Collaborative multi-agent large language models (LLMs) can solve complex reasoning tasks by decomposing roles and aggregating diverse hypotheses. Yet, reinforcement learning (RL) for such systems is often undermined by credit assignment: a shared global reward obscures individual contributions, inflating update variance and encouraging free-riding. We introduce Counterfactual Credit Policy Optimization (CCPO), a framework that assigns agent-specific learning signals by estimating each agent's marginal contribution through counterfactual trajectories.

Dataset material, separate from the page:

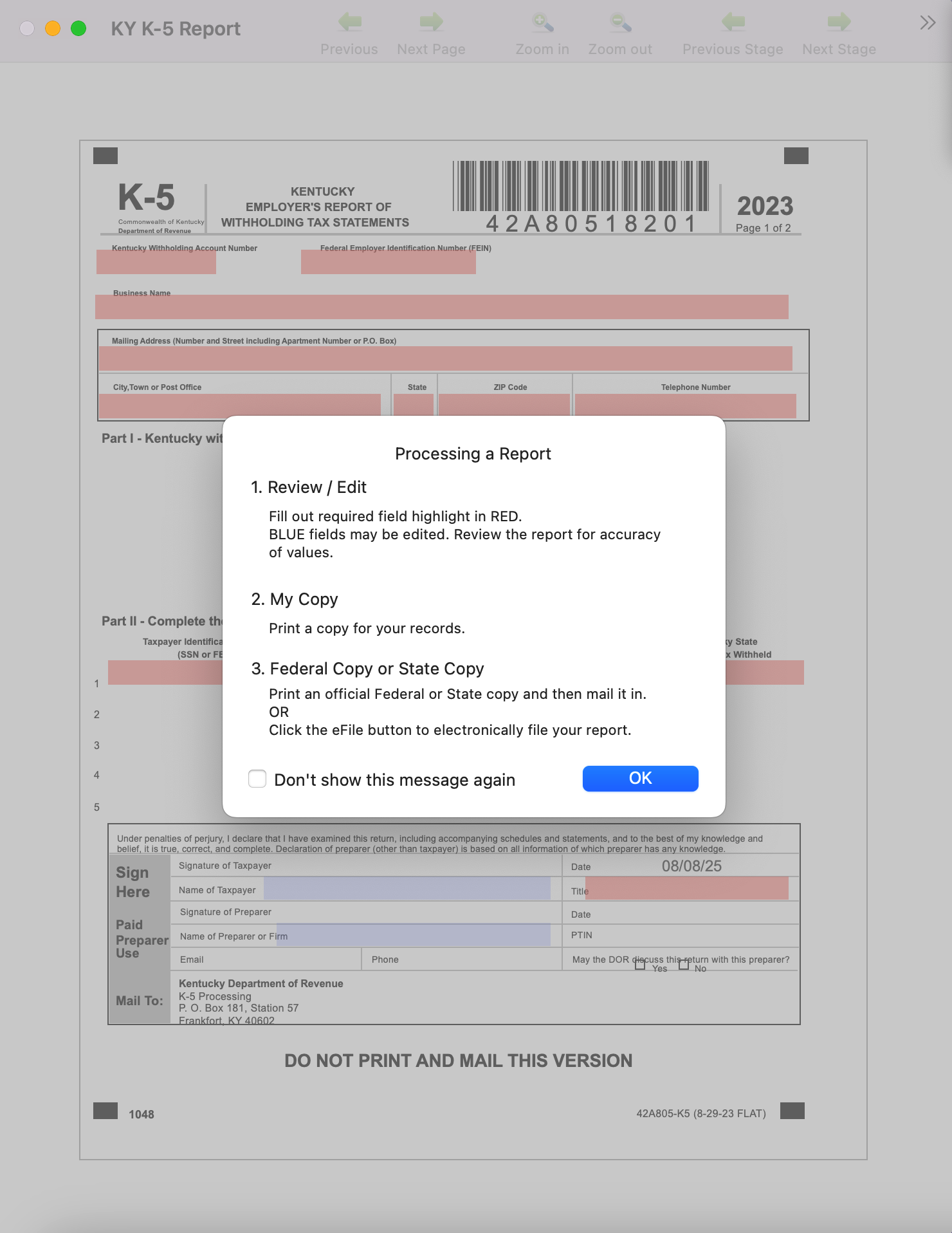Go to Previous Stage arrow icon
Viewport: 952px width, 1233px height.
733,23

CCPO builds dynamic counterfactual baselines that simulate outcomes with an agent's contribution removed, yielding role-sensitive advantages for policy optimization. To further improve stability under heterogeneous tasks and data distributions, we propose a global-history-aware normalization scheme that calibrates advantages using global rollout statistics. We evaluate CCPO on two collaboration topologies: a sequential Think--Reason dyad and multi-agent voting. Across mathematical and logical reasoning benchmarks, CCPO mitigates free-riding and outperforms strong multi-agent RL baselines, yielding finer-grained and more effective credit assignment for collaborative LLM training. Our code is available at https://github.com/bhai114/ccpo.